Task prompt: Reproduce every one of the entries below verbatim, keeping each line unchanged.
* Begin Dataset entries *
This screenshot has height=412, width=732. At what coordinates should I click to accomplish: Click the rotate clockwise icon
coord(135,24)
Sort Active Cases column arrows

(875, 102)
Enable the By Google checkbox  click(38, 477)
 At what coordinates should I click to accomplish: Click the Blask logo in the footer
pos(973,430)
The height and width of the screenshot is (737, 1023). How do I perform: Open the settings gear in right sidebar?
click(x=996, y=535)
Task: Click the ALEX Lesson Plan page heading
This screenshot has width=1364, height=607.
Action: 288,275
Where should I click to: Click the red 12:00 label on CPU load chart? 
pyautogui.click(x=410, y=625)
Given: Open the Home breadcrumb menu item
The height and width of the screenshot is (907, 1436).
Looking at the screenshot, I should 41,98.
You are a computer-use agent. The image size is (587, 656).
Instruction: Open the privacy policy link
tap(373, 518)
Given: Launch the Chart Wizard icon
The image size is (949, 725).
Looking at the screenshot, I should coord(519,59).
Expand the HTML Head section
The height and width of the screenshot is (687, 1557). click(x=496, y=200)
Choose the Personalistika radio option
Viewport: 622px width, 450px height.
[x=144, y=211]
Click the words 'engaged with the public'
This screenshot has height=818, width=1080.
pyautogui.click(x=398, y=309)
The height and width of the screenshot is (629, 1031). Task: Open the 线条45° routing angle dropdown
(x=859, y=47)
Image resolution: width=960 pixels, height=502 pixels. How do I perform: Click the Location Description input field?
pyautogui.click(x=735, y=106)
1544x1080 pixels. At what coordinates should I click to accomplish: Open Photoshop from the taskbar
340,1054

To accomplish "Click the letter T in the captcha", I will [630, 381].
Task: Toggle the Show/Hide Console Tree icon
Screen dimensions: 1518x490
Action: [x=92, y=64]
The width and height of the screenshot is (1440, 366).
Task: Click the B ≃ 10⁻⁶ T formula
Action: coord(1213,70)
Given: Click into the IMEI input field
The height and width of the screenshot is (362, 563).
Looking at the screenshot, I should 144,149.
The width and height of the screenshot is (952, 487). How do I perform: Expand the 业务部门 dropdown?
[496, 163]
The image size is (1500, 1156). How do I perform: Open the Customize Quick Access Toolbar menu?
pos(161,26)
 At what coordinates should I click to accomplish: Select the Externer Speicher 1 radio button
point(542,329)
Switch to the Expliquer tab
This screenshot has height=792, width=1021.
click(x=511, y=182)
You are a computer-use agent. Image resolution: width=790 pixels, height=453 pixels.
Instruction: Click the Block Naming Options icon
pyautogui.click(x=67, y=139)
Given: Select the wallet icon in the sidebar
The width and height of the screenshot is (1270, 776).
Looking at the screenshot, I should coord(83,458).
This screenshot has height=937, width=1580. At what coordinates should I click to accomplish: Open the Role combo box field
* End Dataset entries *
Written reply:
This screenshot has height=412, width=732. At what coordinates should I click to accomplish: Click the rotate clockwise icon
coord(135,24)
Sort Active Cases column arrows

(875, 102)
Enable the By Google checkbox  click(38, 477)
 At what coordinates should I click to accomplish: Click the Blask logo in the footer
pos(973,430)
The height and width of the screenshot is (737, 1023). How do I perform: Open the settings gear in right sidebar?
click(x=996, y=535)
Task: Click the ALEX Lesson Plan page heading
This screenshot has width=1364, height=607.
Action: 288,275
Where should I click to: Click the red 12:00 label on CPU load chart? 
pyautogui.click(x=410, y=625)
Given: Open the Home breadcrumb menu item
The height and width of the screenshot is (907, 1436).
Looking at the screenshot, I should 41,98.
You are a computer-use agent. The image size is (587, 656).
Instruction: Open the privacy policy link
tap(373, 518)
Given: Launch the Chart Wizard icon
The image size is (949, 725).
Looking at the screenshot, I should coord(519,59).
Expand the HTML Head section
The height and width of the screenshot is (687, 1557). click(x=496, y=200)
Choose the Personalistika radio option
Viewport: 622px width, 450px height.
[x=144, y=211]
Click the words 'engaged with the public'
This screenshot has height=818, width=1080.
pyautogui.click(x=398, y=309)
The height and width of the screenshot is (629, 1031). Task: Open the 线条45° routing angle dropdown
(x=859, y=47)
Image resolution: width=960 pixels, height=502 pixels. How do I perform: Click the Location Description input field?
pyautogui.click(x=735, y=106)
1544x1080 pixels. At what coordinates should I click to accomplish: Open Photoshop from the taskbar
340,1054

To accomplish "Click the letter T in the captcha", I will [630, 381].
Task: Toggle the Show/Hide Console Tree icon
Screen dimensions: 1518x490
Action: [x=92, y=64]
The width and height of the screenshot is (1440, 366).
Task: Click the B ≃ 10⁻⁶ T formula
Action: coord(1213,70)
Given: Click into the IMEI input field
The height and width of the screenshot is (362, 563).
Looking at the screenshot, I should 144,149.
The width and height of the screenshot is (952, 487). How do I perform: Expand the 业务部门 dropdown?
[496, 163]
The image size is (1500, 1156). How do I perform: Open the Customize Quick Access Toolbar menu?
pos(161,26)
 At what coordinates should I click to accomplish: Select the Externer Speicher 1 radio button
point(542,329)
Switch to the Expliquer tab
This screenshot has height=792, width=1021.
click(x=511, y=182)
You are a computer-use agent. Image resolution: width=790 pixels, height=453 pixels.
Instruction: Click the Block Naming Options icon
pyautogui.click(x=67, y=139)
Given: Select the wallet icon in the sidebar
The width and height of the screenshot is (1270, 776).
Looking at the screenshot, I should coord(83,458).
This screenshot has height=937, width=1580. At what coordinates should I click to accomplish: Open the Role combo box field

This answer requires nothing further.